I imagine the marine you heard about, was actually Chris Fraser-Perry, who sat on the wings during an assault of a Taleban compound, in an attempt to rescue the body of another marine. Fantastic story, some great pictures, and he's from my hometown, proving we're not all useless wastes of oxygen.
 

Blackrat

War Hero
Moderator
Book Reviewer
#6
In a nutshell, bar some instructors and some attachments, you need to be in the AAC to be an AAC pilot. Pilots are senior NCO's or Officers. Aircraft are Gazelles (i think there are still some about), Lynx and Apaches IIRC. So basically what Blobmeister of the ally avatar said.
 
#7
Latest news out of Shawbury is that the Navy IS streaming Navy pilots into the Apache OCP. Not sure on numbers, but as the Merlin OCU is closed at present more Navy pilots are going to the crabs for Merlin Mk3 and Chinook OCUs, and now the Apache OCP also.
 

Ninja_Stoker

War Hero
Moderator
#9
The Royal Marines no longer have Other Rank/NCO pilots sadly,although the Royal Marines are the only branch which you can sub specialise as a pilot (if commissioned), Aircrew, & about 27 other trades whilst still remaining a Royal Marines Commando. Certainly the Navy, Army or the 'civvies in uniform' can't match that.

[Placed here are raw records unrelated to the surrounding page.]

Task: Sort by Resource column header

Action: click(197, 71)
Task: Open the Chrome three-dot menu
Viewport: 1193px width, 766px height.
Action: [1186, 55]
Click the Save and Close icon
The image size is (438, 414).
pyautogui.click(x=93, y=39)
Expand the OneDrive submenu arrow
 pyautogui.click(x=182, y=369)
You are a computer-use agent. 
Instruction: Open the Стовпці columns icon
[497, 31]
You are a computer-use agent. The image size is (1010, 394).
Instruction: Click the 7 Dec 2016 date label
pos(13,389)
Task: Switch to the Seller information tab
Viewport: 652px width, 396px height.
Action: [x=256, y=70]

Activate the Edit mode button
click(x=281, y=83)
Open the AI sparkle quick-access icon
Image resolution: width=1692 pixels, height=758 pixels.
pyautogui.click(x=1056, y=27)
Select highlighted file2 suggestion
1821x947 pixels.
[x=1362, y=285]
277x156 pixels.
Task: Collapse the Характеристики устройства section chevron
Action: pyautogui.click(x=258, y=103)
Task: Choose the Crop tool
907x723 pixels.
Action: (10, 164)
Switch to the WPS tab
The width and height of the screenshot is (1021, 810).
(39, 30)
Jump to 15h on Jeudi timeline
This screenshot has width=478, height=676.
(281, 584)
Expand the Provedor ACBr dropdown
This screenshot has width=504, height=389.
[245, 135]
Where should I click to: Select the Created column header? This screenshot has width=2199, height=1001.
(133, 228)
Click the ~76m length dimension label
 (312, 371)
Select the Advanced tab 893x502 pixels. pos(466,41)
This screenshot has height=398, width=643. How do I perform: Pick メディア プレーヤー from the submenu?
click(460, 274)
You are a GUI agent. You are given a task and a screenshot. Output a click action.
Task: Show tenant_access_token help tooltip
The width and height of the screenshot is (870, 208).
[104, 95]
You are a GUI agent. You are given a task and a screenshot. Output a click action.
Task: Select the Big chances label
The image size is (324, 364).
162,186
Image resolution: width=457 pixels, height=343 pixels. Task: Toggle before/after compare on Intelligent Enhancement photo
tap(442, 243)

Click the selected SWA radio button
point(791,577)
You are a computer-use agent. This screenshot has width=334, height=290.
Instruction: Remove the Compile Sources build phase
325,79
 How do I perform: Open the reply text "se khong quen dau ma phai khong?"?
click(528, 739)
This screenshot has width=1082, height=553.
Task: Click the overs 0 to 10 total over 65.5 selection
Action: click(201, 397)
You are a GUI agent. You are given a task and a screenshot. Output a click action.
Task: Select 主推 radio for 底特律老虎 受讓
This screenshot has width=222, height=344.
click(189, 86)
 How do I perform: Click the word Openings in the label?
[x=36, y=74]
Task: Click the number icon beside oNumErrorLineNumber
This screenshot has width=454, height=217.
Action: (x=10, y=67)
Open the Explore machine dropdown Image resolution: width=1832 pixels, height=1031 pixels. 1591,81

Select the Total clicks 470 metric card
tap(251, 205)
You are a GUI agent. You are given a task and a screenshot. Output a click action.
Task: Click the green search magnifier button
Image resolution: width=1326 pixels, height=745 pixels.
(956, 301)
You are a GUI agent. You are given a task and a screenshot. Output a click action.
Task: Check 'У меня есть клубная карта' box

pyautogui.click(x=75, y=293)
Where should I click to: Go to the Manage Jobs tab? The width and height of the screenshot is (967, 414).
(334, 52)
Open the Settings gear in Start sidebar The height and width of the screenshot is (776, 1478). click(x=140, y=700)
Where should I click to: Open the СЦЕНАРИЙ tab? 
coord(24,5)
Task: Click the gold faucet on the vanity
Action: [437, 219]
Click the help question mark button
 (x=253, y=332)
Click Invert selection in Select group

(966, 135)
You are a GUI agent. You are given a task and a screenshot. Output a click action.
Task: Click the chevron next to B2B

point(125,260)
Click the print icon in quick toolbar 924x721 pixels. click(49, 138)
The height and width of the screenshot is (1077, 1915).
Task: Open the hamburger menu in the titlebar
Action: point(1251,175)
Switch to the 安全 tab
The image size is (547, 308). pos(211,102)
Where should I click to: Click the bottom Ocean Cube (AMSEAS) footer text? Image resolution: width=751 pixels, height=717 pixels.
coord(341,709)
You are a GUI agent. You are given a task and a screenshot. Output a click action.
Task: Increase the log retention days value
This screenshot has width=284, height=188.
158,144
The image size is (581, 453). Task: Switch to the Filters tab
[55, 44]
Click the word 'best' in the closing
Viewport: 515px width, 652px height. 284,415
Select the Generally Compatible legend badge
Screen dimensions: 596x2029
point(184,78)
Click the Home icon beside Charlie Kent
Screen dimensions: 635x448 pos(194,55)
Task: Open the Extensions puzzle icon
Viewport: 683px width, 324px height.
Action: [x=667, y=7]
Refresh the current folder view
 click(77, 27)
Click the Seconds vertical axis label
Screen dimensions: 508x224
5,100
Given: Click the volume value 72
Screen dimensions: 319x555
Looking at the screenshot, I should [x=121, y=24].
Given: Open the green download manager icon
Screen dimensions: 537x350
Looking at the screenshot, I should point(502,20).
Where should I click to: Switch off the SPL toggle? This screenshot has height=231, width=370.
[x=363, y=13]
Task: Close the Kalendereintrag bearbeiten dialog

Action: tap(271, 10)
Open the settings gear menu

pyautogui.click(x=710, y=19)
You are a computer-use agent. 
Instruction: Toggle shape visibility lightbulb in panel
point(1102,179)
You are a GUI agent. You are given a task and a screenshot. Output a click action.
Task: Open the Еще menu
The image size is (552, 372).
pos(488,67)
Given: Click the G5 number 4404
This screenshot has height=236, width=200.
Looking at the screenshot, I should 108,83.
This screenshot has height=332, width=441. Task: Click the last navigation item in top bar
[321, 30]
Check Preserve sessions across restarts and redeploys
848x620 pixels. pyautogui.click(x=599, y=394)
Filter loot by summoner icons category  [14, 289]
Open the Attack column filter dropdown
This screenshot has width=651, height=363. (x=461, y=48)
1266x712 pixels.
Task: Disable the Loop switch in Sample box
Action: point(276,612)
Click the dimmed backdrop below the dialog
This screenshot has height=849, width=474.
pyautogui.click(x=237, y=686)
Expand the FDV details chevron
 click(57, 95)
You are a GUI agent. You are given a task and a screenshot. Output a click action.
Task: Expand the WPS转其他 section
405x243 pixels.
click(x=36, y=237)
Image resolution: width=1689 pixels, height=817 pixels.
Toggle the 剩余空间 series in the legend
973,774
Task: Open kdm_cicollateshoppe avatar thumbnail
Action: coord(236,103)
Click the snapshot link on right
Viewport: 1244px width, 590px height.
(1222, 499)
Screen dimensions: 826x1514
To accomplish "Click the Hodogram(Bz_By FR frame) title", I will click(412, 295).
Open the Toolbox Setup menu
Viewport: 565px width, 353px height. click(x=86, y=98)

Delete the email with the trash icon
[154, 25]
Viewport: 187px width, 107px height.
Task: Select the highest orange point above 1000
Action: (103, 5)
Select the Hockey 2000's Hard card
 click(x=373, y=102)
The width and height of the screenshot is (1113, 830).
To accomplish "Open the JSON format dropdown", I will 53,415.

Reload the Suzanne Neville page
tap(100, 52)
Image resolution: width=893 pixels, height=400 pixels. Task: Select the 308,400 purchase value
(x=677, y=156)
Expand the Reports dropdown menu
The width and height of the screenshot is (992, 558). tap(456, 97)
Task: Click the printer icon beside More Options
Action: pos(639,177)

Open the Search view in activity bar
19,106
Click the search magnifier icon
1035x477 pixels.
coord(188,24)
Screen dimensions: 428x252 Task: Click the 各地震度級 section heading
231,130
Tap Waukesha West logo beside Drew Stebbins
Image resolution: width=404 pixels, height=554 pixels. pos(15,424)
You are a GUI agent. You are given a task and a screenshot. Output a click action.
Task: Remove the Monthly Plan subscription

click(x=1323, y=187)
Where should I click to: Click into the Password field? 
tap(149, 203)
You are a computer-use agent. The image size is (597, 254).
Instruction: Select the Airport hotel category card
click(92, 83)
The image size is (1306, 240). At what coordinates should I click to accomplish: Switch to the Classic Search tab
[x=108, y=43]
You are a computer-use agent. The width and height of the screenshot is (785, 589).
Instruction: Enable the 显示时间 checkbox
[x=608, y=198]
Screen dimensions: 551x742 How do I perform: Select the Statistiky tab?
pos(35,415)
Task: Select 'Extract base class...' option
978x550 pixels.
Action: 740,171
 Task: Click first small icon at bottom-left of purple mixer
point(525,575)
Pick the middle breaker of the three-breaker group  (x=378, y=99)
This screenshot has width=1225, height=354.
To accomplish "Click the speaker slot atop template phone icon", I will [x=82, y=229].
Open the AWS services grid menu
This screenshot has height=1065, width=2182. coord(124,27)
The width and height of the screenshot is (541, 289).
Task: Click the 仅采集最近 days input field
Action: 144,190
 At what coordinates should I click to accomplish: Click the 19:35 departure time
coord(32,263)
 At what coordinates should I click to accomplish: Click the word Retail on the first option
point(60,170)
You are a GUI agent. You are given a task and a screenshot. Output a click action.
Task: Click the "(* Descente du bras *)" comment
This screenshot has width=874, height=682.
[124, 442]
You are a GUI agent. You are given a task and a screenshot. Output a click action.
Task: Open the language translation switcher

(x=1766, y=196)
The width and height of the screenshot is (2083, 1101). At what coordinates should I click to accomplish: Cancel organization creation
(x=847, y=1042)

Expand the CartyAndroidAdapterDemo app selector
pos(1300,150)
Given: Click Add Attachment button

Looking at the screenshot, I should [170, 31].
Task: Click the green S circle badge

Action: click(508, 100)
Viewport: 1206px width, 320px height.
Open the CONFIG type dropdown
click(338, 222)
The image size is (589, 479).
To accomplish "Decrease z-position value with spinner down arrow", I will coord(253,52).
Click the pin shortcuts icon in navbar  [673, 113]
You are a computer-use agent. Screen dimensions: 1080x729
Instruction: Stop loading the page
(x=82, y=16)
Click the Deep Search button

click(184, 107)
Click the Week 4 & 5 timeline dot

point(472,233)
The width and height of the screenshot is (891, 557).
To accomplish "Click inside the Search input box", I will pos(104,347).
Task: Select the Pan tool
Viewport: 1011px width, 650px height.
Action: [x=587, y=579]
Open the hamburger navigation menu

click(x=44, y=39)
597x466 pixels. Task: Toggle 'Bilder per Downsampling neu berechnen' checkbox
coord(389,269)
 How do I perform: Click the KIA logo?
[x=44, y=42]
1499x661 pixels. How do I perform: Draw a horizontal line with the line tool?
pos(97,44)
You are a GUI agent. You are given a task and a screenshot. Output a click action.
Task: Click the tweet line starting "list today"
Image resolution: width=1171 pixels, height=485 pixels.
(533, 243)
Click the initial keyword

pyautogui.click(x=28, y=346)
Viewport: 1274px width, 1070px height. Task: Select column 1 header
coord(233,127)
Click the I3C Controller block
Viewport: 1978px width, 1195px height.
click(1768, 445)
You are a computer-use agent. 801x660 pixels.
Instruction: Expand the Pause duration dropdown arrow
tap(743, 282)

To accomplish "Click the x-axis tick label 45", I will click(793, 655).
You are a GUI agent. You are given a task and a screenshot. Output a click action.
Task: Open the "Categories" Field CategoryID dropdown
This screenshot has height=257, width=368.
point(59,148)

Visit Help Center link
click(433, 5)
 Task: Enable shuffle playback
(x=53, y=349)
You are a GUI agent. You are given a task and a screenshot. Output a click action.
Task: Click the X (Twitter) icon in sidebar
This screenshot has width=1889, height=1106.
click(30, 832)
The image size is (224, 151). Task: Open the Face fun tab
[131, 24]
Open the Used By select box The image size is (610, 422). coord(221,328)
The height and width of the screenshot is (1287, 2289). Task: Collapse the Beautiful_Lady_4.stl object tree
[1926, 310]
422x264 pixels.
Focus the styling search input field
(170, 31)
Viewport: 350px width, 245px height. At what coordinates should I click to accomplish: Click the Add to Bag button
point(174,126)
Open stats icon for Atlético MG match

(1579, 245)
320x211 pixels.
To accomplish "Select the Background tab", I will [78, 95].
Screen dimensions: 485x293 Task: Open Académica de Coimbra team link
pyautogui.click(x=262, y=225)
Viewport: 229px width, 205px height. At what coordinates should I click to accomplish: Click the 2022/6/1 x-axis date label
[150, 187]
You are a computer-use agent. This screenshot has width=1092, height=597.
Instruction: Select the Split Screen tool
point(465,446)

If by AAC you're referring to All-Arms Commando, yep some aircrew (from all three services) undergo Commando training if the job requires it.
 
#11
yeah I did mean army air corps ninja but cheers anyway, was just reading one of ed macey's book and saw there was a marine on his flying course and just wondered if it was open to other services, but obviously not anymore then
 
#12
DannyW said:
I imagine he means AAC Apache? But this is only because somebody asking if you need to be in the Army to be in the AAC hurts my brain.

As far as I'm aware, the Navy has no Apache, nor equivalent really, as that's what the AAC/ Americans are there for, but I did read on the RN website that they are looking at options similiar. It is also worth noting however, that the Apache has passed its' sea trials, and can be found onboard HMS Ocean from time to time, but I'm yet to hear of an FAA pilot getting their hands on one.

I imagine the marine you heard about, was actually Chris Fraser-Perry, who sat on the wings during an assault of a Taleban compound, in an attempt to rescue the body of another marine. Fantastic story, some great pictures, and he's from my hometown, proving we're not all useless wastes of oxygen.



http://www.royalnavy.mod.uk/operati...*/changeNav/00h001001005001006/imageIndex/22/
 
#13
I note, as an aside, the following:

"847 NAS is unique in the Royal Navy in that the helicopters still belong to the British Army but are flown by Royal Marines and Royal Navy pilots. In addition, pilots from both the Army Air Corps and United States Marine Corps fly on exchange with the Squadron. Junior ranks of the Royal Marines are trained as door gunners using the 7.62 mm General Purpose Machine Gun."